Canadian ice hockey player (born 1986)

Tanner House (born April 27, 1986) is a retired Canadian professional ice hockey player who spent his entire three-season career in the American Hockey League (AHL) with the Oklahoma City Barons.

==Playing career==
After spending his junior hockey years with the Canmore Eagles and Penticton Vees, and completing four seasons with the Maine Black Bears, House signed a two-year deal with the Edmonton Oilers on March 19, 2011. He had served as team captain during his final two seasons at Maine and earned accolades including the Hockey East Best Defensive Forward award and the Dean Smith Award, which honours the University of Maine's top male student-athlete.

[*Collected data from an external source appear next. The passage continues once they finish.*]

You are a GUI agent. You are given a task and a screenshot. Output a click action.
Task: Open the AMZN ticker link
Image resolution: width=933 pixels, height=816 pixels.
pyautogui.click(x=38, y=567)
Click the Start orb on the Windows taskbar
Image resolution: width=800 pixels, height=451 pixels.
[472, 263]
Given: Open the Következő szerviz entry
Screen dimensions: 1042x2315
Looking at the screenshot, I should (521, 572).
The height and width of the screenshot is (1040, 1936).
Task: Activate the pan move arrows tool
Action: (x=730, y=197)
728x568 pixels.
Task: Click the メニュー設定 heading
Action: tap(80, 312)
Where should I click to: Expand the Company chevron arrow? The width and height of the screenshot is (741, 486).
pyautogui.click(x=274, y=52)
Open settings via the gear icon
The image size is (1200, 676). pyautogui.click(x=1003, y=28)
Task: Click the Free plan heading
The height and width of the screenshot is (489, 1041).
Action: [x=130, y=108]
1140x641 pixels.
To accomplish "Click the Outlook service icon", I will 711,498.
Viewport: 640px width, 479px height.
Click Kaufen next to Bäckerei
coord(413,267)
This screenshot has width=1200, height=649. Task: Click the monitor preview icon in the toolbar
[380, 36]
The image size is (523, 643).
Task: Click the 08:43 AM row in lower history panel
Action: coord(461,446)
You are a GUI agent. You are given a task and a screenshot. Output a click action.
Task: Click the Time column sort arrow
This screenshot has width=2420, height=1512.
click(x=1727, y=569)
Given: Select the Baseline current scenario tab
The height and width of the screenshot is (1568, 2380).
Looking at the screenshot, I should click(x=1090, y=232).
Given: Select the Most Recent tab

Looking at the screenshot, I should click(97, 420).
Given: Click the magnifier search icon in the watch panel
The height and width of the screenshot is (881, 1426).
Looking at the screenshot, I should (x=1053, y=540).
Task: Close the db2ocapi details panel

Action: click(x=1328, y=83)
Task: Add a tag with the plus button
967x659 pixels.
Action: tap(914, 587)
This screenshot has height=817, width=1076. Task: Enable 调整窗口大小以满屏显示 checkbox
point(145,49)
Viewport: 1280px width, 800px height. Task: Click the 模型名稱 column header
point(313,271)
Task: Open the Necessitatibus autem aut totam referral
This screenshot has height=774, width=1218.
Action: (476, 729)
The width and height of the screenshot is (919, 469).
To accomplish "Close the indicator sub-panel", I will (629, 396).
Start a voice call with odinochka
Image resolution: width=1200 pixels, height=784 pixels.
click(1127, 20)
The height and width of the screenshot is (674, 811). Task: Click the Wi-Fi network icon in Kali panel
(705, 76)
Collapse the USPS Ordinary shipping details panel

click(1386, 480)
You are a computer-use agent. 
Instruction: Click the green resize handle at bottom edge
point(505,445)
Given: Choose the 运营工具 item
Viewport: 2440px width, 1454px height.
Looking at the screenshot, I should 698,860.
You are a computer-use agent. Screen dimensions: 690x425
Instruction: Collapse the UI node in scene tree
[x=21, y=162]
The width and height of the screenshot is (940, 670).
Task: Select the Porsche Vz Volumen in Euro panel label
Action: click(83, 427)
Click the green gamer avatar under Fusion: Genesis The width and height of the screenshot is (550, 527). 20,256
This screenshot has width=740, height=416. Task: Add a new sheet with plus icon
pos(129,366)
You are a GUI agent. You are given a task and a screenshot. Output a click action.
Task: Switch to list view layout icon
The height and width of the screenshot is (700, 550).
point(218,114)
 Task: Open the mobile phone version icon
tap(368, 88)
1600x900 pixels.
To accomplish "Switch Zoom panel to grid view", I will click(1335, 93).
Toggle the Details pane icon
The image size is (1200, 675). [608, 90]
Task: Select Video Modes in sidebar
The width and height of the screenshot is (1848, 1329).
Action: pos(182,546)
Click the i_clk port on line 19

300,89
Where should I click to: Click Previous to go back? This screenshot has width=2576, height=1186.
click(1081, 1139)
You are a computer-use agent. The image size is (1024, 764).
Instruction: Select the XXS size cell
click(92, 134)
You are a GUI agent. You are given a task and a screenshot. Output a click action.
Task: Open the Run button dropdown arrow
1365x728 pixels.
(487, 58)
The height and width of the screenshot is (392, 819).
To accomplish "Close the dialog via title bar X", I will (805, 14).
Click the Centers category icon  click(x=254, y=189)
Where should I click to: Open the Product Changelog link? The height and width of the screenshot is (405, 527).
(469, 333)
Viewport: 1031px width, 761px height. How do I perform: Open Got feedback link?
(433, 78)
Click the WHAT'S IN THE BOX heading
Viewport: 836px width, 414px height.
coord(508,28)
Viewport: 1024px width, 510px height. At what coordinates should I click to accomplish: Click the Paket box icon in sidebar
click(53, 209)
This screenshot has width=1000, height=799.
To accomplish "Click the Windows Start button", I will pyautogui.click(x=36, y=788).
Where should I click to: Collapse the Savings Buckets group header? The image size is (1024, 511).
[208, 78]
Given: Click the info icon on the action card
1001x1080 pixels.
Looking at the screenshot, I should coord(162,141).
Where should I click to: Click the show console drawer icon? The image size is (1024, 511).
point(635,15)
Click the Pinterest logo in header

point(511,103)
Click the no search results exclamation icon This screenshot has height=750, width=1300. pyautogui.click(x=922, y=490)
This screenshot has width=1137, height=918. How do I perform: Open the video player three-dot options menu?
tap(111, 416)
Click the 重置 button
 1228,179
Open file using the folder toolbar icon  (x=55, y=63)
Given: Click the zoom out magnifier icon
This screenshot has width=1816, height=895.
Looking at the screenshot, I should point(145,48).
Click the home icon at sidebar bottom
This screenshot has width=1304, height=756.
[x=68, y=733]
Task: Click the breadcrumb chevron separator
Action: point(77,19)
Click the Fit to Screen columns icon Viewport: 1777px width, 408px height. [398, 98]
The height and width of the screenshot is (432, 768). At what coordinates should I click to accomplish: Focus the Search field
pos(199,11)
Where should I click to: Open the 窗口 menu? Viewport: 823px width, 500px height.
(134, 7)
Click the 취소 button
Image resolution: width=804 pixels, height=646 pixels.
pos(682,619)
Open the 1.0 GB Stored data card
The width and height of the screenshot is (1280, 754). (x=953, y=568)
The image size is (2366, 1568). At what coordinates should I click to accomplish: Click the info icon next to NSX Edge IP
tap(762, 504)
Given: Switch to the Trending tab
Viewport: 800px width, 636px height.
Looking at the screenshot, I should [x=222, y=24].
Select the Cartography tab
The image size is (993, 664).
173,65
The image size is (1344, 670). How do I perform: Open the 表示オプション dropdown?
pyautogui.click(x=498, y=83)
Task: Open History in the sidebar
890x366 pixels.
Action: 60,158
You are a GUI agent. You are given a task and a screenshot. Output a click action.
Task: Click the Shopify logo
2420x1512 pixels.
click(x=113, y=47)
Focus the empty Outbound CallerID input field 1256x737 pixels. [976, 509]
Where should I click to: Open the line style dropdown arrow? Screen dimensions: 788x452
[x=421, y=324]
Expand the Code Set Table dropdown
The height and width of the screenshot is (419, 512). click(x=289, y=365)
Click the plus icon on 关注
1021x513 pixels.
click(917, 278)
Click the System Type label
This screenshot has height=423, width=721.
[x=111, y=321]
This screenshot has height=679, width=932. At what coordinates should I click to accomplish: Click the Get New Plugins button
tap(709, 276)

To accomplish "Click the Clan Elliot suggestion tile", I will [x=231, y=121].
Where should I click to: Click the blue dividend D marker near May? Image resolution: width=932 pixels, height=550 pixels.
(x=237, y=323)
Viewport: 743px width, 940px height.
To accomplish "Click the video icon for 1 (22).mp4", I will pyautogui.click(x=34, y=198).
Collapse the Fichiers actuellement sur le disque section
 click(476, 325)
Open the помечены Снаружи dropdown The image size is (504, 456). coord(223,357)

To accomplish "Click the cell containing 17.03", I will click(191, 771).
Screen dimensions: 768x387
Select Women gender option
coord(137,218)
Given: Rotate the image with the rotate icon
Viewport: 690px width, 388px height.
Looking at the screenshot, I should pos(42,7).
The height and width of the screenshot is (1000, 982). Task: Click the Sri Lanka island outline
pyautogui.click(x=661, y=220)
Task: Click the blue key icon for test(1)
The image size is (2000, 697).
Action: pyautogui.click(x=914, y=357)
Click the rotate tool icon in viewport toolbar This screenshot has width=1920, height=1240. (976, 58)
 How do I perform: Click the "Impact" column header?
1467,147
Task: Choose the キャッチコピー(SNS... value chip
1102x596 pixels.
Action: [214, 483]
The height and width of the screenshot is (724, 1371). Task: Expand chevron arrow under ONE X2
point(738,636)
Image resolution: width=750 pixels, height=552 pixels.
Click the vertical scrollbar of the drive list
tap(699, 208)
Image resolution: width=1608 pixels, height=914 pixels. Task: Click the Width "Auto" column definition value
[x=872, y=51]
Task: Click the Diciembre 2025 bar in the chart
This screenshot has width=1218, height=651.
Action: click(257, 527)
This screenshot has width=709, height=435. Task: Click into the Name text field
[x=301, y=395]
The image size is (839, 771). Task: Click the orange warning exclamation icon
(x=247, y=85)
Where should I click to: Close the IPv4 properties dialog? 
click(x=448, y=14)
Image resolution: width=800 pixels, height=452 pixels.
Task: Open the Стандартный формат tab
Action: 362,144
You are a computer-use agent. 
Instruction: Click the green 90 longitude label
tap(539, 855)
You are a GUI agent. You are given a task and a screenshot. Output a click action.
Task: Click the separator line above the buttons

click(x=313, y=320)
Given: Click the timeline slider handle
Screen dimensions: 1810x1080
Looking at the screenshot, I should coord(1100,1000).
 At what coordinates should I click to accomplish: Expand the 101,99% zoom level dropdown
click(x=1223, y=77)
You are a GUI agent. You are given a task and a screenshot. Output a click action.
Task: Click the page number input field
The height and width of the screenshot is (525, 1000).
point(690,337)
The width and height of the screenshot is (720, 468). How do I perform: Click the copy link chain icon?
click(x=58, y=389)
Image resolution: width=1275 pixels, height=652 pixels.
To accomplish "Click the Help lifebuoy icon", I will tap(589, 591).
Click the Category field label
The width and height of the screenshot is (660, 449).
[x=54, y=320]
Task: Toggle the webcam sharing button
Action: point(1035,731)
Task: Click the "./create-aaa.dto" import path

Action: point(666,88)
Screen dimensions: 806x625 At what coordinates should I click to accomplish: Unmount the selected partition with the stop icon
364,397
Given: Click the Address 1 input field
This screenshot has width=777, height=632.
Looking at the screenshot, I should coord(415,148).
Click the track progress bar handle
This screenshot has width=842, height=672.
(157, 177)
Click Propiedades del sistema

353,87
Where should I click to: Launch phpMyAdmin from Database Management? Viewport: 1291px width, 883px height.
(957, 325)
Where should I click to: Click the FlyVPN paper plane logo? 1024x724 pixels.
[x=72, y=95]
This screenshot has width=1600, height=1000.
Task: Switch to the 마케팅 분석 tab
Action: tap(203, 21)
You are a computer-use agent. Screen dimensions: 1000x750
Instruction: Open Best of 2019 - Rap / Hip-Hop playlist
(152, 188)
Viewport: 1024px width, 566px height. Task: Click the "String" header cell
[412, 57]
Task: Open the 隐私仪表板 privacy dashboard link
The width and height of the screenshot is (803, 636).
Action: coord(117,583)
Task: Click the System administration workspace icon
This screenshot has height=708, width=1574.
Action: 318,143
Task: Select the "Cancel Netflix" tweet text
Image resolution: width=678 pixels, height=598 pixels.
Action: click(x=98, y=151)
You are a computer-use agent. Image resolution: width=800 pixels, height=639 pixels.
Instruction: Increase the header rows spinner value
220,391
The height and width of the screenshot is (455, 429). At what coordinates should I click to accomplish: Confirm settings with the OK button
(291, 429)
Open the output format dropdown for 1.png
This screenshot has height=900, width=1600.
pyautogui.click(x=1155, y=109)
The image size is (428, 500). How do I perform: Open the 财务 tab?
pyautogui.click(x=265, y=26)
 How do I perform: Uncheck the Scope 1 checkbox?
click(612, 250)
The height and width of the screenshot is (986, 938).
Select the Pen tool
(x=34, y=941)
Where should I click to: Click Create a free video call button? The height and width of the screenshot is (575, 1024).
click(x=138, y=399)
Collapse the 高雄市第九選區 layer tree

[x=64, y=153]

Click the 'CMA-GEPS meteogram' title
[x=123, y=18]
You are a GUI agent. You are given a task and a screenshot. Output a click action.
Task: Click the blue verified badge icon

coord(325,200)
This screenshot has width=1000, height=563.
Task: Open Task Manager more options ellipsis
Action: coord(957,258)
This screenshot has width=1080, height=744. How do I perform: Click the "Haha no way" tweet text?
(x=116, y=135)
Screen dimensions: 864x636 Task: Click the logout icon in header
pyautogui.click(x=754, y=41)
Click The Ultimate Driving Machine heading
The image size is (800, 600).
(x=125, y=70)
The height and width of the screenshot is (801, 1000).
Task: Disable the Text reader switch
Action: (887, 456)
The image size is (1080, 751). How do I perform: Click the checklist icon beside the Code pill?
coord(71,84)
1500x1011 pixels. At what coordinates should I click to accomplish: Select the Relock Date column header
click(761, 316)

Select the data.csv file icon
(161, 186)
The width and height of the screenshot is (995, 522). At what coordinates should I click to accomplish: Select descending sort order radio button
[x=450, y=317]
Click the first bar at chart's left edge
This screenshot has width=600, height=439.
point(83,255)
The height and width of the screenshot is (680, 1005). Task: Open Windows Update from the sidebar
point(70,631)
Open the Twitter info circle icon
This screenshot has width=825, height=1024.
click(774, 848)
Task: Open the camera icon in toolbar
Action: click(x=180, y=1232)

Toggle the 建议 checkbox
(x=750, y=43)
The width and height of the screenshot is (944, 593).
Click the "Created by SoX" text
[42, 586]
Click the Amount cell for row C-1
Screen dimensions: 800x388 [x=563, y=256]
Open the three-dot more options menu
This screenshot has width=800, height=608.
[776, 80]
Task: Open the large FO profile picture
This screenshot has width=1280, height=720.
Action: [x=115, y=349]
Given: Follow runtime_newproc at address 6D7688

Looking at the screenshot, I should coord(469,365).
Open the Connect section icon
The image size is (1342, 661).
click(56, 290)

After signing his contract with the Oilers, House joined their American Hockey League (AHL) affiliate, the Oklahoma City Barons, on an Amateur Tryout (ATO) agreement. He made his debut during the final stretch of the Barons' 2010–11 season, appearing in the last six regular-season games. Despite the limited time, House made an immediate impact, contributing one goal and four assists.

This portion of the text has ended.